**Consigne:**
Convertissez en liste numérotée les lignes des entrées ci-dessous, en partant de la ligne qui contient « This screenshot has height=454, width=1018. » et en allant jusqu'à la ligne qui contient « This screenshot has width=1532, height=784. », ces deux lignes comprises. Omettez les lignes vides.

++++ Données fournies ++++

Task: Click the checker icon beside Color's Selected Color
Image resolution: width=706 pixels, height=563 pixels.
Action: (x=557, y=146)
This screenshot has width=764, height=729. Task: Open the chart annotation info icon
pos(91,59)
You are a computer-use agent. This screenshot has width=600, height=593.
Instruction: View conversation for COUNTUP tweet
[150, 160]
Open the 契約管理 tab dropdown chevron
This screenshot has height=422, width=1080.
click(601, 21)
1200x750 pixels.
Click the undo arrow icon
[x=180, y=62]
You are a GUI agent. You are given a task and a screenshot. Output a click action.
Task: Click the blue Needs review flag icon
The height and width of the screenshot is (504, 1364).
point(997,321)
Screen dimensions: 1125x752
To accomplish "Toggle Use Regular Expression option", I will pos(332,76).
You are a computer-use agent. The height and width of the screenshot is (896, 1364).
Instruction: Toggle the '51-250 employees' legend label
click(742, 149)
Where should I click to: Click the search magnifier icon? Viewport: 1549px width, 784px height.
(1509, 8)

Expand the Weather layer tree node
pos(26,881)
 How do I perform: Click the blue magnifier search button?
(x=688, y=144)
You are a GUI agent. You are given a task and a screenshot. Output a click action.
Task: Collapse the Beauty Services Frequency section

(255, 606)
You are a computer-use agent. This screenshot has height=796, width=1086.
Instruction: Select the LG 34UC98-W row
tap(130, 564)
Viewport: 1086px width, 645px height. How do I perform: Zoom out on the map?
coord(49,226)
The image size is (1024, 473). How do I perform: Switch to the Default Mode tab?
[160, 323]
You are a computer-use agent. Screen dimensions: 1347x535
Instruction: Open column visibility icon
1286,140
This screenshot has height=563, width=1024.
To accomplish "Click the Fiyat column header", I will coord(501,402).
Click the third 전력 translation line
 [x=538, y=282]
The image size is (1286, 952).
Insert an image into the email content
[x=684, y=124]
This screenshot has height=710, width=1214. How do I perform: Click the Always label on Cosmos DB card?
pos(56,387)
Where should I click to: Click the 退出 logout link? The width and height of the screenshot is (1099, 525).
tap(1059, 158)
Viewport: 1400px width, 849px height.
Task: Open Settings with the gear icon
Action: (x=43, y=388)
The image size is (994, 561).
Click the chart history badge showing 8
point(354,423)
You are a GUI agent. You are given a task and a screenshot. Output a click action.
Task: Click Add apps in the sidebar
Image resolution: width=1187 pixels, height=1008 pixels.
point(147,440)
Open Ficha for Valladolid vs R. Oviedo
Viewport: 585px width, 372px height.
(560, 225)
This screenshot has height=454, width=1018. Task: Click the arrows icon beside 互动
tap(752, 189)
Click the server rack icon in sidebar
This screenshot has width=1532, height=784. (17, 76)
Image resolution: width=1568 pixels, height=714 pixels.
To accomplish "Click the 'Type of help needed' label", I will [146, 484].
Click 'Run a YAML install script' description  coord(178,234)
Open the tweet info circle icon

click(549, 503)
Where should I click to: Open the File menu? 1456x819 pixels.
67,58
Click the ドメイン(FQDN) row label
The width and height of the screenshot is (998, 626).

++++

**Résultat obtenu:**
1. This screenshot has height=454, width=1018. Task: Click the arrows icon beside 互动
2. tap(752, 189)
3. Click the server rack icon in sidebar
4. This screenshot has width=1532, height=784. (17, 76)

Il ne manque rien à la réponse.